The LSB’s recommendation follows two years of investigation, during which it said it found comprehensive evidence that the market is working contrary to the objectives outlined in the Legal Services Act 2007 to the detriment of consumers and providers.

If accepted, it said the change would give consumers better protection and consistent access to redress by allowing access to the Legal Ombudsman, increase competition by creating a level playing field between traditional law firms and new forms of service provider and require regulators to develop proportionate and targeted risk-based approaches to supervision and enforcement.

The LSB had initially proposed that estate administration activities be included in the list of reserved activities, but it concluded that statutory regulation would not be an effective or proportionate way to prevent what amounts to criminal behaviour.

Chris Kenny, the LSB’s chief executive, told a press briefing that evidence of very poor practice was proportionately less for estate administration services than for will-writing and that providers of many services, such as accountants, are already regulated. Introducing greater regulation in this area, said Kenny, ran the risk of adding to costs for ethical providers ‘without hitting the bad guys’.

Instead, the LSB recommends a range of initiatives to raise standards.

The recommendation not to add probate activities to the list of reserved activities confirms its position in its provisional report.

LSB chairman David Edmonds said that recommending new legal activities be brought within the regulatory scope of the Legal Services Act ‘is not a step we take lightly’. However the board believes that new regulation is a proportionate response to a ‘compelling case underpinned by appropriate evidence’.

The lord chancellor has 90 days to decide whether to accept the recommendations, which will then be debated in the Commons and Lords when parliamentary time allows.

Kenny said: ‘I’m not going to take bets either way. The lord chancellor will come to his own view’. Any new regulations, said Kenny, will not be in place until 2015.

Law Society President Lucy Scott-Moncrieff said: ‘We welcome the recommendations to regulate will writing activities, however we remain concerned that there is no regulation or monitoring in place to ensure that administrators do not misappropriate the estate’s assets.’

She said the Society had submitted evidence to the LSB of people who have been prosecuted for running off with estates, among other problems that have been caused by unregulated people doing this work.

‘At the moment unregulated individuals are charged with distributing considerable sums of money.
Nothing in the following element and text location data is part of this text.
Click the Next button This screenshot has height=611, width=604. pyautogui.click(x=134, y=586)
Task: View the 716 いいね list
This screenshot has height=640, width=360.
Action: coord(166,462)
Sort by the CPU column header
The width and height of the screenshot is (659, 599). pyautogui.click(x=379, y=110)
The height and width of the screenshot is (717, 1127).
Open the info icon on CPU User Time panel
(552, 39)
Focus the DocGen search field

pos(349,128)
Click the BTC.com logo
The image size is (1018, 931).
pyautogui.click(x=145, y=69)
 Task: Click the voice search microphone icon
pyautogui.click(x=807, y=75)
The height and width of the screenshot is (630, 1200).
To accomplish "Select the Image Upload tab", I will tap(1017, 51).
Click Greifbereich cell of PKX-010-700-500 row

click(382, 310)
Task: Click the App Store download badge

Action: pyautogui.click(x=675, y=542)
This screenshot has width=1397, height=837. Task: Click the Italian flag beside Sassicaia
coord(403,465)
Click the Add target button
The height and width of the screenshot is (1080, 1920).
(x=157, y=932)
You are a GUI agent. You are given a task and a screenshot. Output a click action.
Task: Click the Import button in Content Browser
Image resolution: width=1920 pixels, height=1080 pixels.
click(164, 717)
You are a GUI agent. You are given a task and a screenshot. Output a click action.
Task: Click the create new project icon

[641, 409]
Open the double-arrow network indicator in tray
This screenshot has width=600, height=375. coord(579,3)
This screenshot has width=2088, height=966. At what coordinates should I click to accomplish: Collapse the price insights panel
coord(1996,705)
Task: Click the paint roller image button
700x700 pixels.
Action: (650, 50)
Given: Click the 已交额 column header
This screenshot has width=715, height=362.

It is becoming more difficult to assist consumers to identify reputable service providers. The evidence hints at many more cases where beneficiaries do not obtain what they should,’ she said.

The Society is also urging the LSB to ensure that all those providing will-writing services are entitled to the same protections – those already in place for solicitors’ clients.

Chair of the Legal Services Consumer Panel Elisabeth Davies also welcomed the recommendation on will-writing, but expressed disappointment that it did not extend to estate administration activities.

She said: ‘Dealing with an estate can involve life-changing amounts of money, but this decision will leave people without a safety net should things go wrong, and at a time when they are feeling at their most vulnerable.’